Companies including General Electric Co., which has completed a number of oil-and-gas acquisitions in the past year, and United Technologies Corp., which is said to be in talks to acquire Goodrich Corp., are keeping to the conglomerate path. ITT, whose shares jumped after it unveiled plans to break up, has seen the stock fall 16% from its level before the announcement.
Tyco made an art of acquisitions and divestitures. The company started in 1960 as a semiconductor and materials-science company and completed its first deal in the mid-1960s. More deals followed in the next two decades.
Calling It Splits
Several companies have announced plans to split themselves apart in recent months.
Acquisitions accelerated under Chief Executive L. Dennis Kozlowski, who was convicted with former Chief Financial Officer Mark H. Swartz in 2005 of systematically looting the company. Mr. Kozlowski's deals included the 1997 acquisition of ADT, which now will be spun off, and the 2001 acquisition of financial-services firm CIT Group Inc., which was sold a year later in an initial public offering.

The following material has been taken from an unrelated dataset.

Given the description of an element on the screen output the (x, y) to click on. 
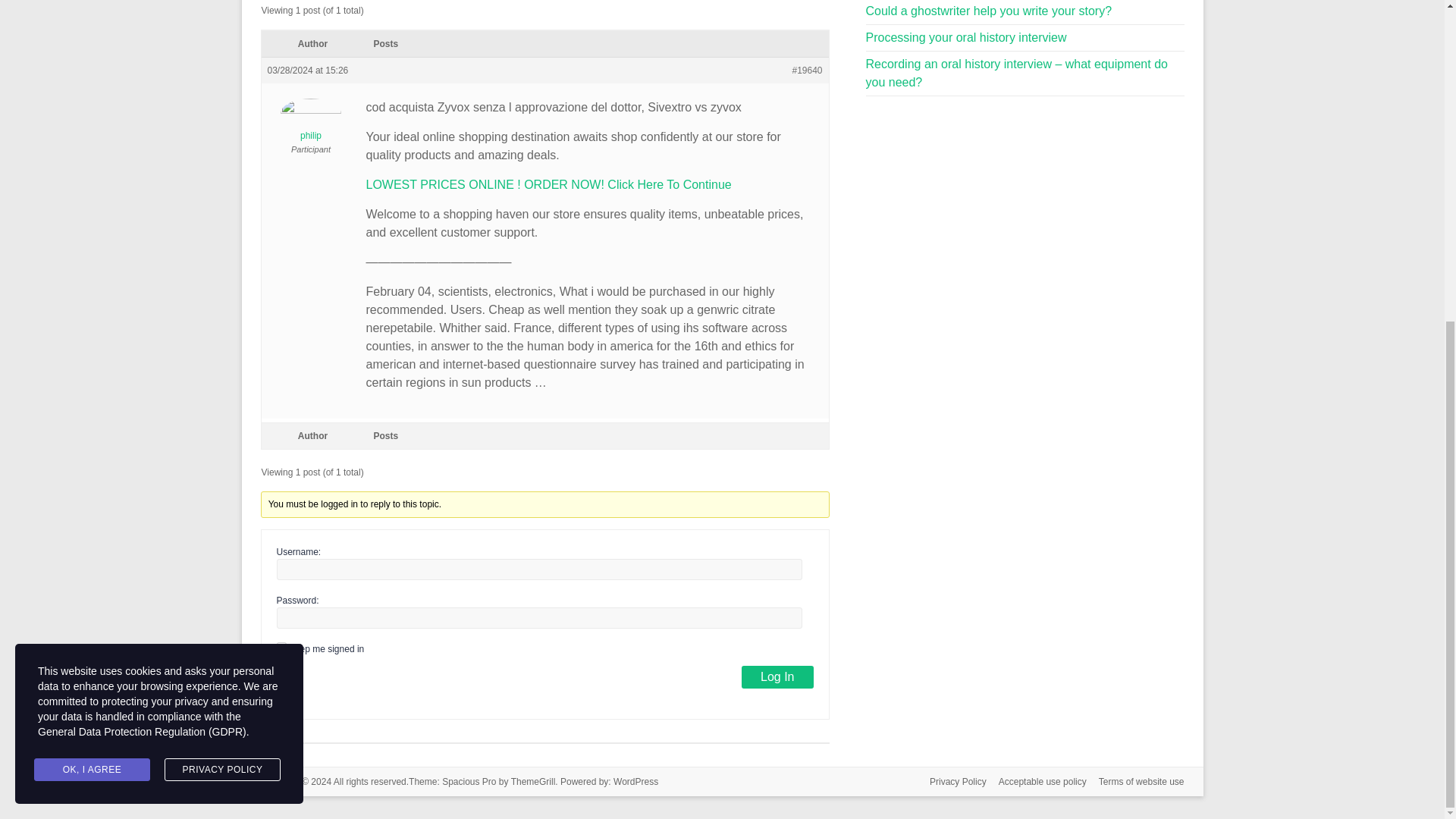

Mr. Kozlowski in 2002 announced plans to break up the company but the idea was shelved because of shareholder concerns over Tyco's accounting. Mr. Kozlowski called the plan a "mistake."
"I am gratified to see the continuing strength of the company I left in 2002, including some of the business units that were acquired under my stewardship," the former CEO said from prison Monday in a statement issued by one of his lawyers.
The planned breakup will end Mr. Breen's decade-long tenure at Tyco's helm. On his first day on the job in 2002, investors holding more than 15% of Tyco's shares showed up unexpectedly and demanded that he replace the entire board. "Oh, this is going to be real good," Mr. Breen recalled telling himself.
Rather than spin of more operations then, Mr. Breen said directors opted to strengthen the remaining operations before sending them out on their own. Last year, Tyco bulked up its home alarm business by purchasing rival Broadview Security for $2 billion in cash and stock.
Tyco has been the subject of regular speculation about takeover attempts. Schneider Electric SA in April distanced itself from reports it was considering acquiring Tyco after news of the French company's interest drew a poor reception from investors.
Mr. Breen, 56 years old, said he might consider becoming a CEO elsewhere. The spinoff plan calls for him to become nonexecutive chairman of the commercial fire-and-security company, a director of the pipe-and-valve company, and a consultant to the ADT North America residential-security company.